President Donald Trump’s team scored a last-minute legal victory on Sunday in his longshot bid to challenge the current results of the 2020 election.
Supreme Court Justice Samuel Alito has intervened to speed up the challenges in Pennslyvania over the results of the presidential election.
The state’s Republican Rep. Mike Kelly has challenged the results that show Joe Biden winning the state’s critical 20 electoral college votes over President Donald Trump.
Alito ordered state officials to respond to a legal challenge by Kelly no later than 9:00 am on Tuesday, before a critical “safe harbor” deadline that would effectively lock-in the electoral votes for Biden.
Kelly and the other plaintiffs are asking the high court to prevent the state from certifying any contests from the Nov. 3 election, and undo any certifications already made, such as Biden’s victory, while its lawsuit is considered. Democratic Party lawyers say fatal flaws in Kelly’s original case mean justices are highly unlikely to grant it.

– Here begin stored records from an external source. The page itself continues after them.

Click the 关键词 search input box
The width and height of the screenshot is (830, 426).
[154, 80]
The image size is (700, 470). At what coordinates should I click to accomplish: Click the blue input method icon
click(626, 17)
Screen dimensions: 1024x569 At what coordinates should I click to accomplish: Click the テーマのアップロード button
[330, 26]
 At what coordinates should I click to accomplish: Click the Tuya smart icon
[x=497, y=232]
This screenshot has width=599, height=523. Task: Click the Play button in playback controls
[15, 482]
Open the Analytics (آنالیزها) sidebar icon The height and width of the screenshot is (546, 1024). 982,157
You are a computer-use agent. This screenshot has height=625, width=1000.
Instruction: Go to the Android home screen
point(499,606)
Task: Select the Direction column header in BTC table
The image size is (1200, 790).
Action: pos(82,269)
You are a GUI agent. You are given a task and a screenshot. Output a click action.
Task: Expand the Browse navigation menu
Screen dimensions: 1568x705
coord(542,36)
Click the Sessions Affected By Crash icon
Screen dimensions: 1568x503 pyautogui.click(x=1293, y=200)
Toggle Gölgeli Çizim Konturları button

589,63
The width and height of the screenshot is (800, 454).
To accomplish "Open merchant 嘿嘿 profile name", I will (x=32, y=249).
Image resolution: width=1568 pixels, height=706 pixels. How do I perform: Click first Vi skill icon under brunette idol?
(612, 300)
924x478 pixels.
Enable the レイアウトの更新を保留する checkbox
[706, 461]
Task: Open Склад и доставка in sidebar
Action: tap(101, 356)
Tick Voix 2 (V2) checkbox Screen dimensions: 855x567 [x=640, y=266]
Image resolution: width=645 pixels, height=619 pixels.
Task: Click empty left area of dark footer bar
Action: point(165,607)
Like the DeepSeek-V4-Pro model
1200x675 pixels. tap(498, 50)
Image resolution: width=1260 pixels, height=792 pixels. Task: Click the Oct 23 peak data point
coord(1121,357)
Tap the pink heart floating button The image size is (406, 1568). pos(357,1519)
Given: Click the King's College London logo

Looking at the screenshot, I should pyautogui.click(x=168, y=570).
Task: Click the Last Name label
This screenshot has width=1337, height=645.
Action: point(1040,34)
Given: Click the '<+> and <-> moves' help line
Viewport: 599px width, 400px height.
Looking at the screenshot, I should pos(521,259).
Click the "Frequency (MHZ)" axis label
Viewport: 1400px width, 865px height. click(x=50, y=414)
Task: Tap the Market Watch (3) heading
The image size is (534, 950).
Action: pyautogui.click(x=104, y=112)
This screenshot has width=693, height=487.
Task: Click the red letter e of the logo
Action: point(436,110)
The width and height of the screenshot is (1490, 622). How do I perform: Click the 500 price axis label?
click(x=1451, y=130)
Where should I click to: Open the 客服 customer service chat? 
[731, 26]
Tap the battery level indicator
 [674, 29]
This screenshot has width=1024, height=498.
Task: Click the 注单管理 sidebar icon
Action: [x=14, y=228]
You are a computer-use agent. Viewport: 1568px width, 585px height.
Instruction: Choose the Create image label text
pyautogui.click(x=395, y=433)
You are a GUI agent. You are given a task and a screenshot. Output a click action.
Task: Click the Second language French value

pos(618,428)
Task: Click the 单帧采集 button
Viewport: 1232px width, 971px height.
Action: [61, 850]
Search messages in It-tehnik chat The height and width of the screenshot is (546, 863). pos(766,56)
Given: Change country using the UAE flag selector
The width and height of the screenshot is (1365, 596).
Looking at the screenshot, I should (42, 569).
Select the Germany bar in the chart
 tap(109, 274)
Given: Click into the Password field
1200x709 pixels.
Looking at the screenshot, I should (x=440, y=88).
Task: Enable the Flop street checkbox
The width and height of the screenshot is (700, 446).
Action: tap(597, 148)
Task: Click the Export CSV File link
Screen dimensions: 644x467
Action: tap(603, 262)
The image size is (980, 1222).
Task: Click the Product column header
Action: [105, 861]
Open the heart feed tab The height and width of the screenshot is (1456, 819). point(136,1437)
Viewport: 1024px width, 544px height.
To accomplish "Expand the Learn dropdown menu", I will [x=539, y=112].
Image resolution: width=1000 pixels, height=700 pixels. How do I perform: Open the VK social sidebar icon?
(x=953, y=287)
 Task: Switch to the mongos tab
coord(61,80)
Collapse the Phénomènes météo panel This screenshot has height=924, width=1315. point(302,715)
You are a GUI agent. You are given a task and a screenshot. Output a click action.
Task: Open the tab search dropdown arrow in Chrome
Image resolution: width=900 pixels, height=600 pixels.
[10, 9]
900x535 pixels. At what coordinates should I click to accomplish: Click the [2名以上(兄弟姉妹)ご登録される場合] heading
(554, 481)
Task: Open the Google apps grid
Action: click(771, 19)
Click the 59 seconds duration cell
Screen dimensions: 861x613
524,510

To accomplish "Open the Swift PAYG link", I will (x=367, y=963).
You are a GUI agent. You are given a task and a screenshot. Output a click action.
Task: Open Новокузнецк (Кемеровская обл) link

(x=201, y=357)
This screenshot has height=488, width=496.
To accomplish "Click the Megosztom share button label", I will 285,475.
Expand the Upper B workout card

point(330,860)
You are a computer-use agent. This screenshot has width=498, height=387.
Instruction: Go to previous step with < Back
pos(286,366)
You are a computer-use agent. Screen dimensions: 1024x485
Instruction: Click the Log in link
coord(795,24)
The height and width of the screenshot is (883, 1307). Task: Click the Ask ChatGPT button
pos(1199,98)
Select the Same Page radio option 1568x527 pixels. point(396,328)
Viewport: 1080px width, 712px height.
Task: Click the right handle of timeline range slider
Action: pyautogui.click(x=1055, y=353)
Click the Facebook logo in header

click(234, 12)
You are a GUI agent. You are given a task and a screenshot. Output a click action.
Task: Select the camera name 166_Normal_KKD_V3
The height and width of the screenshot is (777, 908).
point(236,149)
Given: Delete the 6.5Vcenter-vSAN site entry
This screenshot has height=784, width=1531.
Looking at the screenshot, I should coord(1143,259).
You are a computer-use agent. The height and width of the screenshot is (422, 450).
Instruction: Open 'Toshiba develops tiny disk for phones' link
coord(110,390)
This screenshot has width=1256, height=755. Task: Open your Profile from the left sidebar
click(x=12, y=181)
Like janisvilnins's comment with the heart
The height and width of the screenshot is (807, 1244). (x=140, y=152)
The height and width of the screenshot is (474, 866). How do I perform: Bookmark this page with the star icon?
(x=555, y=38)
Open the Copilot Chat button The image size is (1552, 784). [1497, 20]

Republicans maintain that Pennsylvania’s expansive vote-by-mail law is unconstitutional because it required a constitutional amendment to authorize its provisions.
Justice Samuel Alito originally ordered the state’s lawyers to respond by Dec. 9, a day after the “safe harbor” deadline.
As the results currently stand, Biden beat President Donald Trump by more than 80,000 votes in Pennsylvania, a state Trump had won in 2016. Most mail-in ballots were submitted by Democrats.
Pennsylvania’s Supreme Court threw out the case Saturday. Kelly’s lawyers sought an injunction Tuesday in the U.S. Supreme Court, then withdrew it while they asked the state’s high court to halt any certifications until the U.S. Supreme Court acts. The state’s justices refused Thursday, and Kelly’s lawyers promptly refiled the case in the U.S. Supreme Court.
In the state’s courts, justices cited the law’s 180-day time limit on filing legal challenges to its provisions, as well as the staggering demand that an entire election be overturned retroactively.
In addition to challenging the state’s mail-in voting law, Kelly’s lawyers question whether the state’s justices violated their clients’ constitutional rights by throwing out the case on the basis of time limits and barring them from refiling it on the same grounds.
Lawyers for Gov. Tom Wolf, a Democrat, said in court filings that Kelly’s lawyers never before argued that the U.S. Constitution provides a basis for their claims, making it “highly unlikely” the U.S. Supreme Court will grant what they are seeking.
In the underlying lawsuit, Kelly and the other Republican plaintiffs had sought to either throw out the 2.5 million mail-in ballots submitted under the law or to wipe out the election results and direct the state’s Republican-controlled Legislature to pick Pennsylvania’s presidential electors.